株価は7日の取引で、一時前日比4.2%安の4141円と5営業日ぶりに下げた。下落率の大きさは9月17日(5%)以来、約2カ月ぶり。

ソフトバンクGの過去10年の株価とEBITDA
6日に発表した7-9月期(第2四半期)決算は、ビジョンファンドからの営業損益が9703億円の赤字となった。前年同期は3925億円の黒字。期末時点の投資先88銘柄のうち、米ウィーワークやウーバー・テクノロジーズなど25銘柄の公正価値減少が響いた。ビジョンファンド事業の収益は2017年4-6月期から公表されており、赤字は初めて。

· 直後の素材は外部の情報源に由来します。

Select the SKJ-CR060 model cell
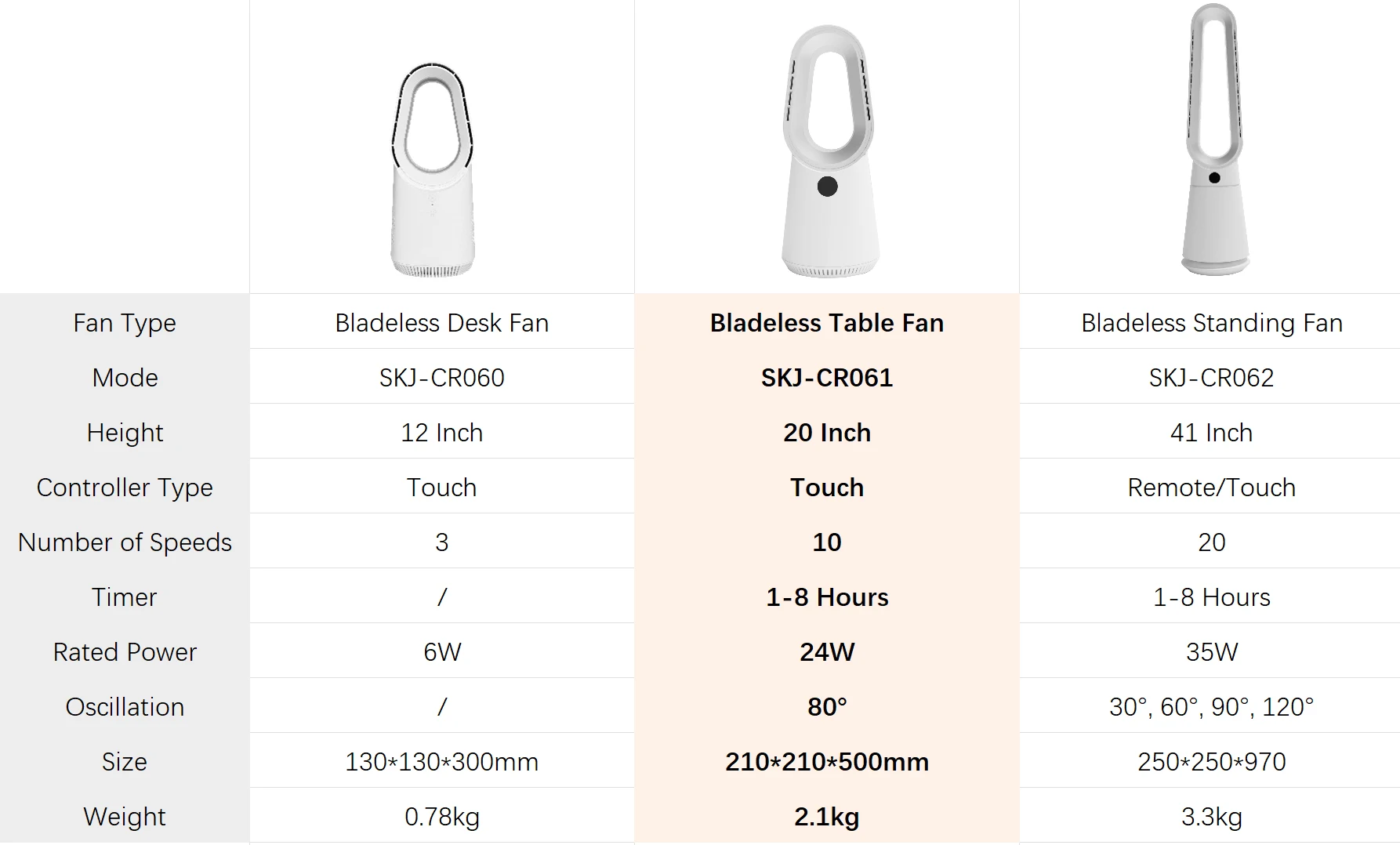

全体の連結営業損益は7044億円の赤字。営業赤字への転落は05年4-6月期以来だ。前年同期は7057億円の黒字だった。純損益は7002億円の赤字。ウィーワークの株式評価損が発生したとし、今期(20年3月期)の個別決算で特別損失4977億円を計上する見込みとしている。

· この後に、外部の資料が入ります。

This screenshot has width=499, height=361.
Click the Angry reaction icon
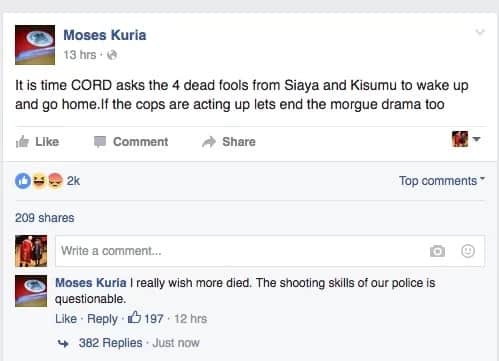55,181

ジェフリーズ証券のアナリスト、アツール・ゴヤール氏はリポートで「第2四半期の損失は懸念された以上に大きい」と指摘。ソフトバンクGが始動準備を進めるビジョンファンド2号がリスクとした半面、今後自社株買いの可能性があるため、投資判断「ホールド」を維持した。

反省と強気が交錯した孫社長
Photographer: Kazuhiro Nogi/AFP via Getty Images
孫社長は会見で、決算内容について「ぼろぼろ。台風というか大嵐で、これだけの赤字を出したのは創業以来ではないか」と総括し、「私自身の投資判断がまずかった。反省している」と述べた。
ただ、「反省し過ぎて萎縮する必要はない」とも話し、7月に設立を発表した2号に続く3号ファンドの組成にも意欲を示した。2号ファンドに関しては、慎重に考えざるを得ない投資家がいるとしながらも、「おおむねの枠としてはファンド1と同程度になるのではないか」との見方を示した。サウジアラビアの政府系ファンドからの出資交渉については言及しなかった。
孫社長は、赤字計上の主因となったシェアオフィス事業のウィーワークに対する財務支援は、安値で買って全体の投資コストを下げる「株式価値の洗い替え」だと説明した。
また、ウィーワークの現状は「粗利が低い、経費が高い、EBITDAが赤字という数式になっている」とし、今後は「粗利を上げる、経費を下げる、EBITDAを上げることで立て直したい」と再建への道筋を語った。EBITDA(利払い・税金・減価償却・償却控除前利益)は、現預金を伴う企業価値の推移を示す。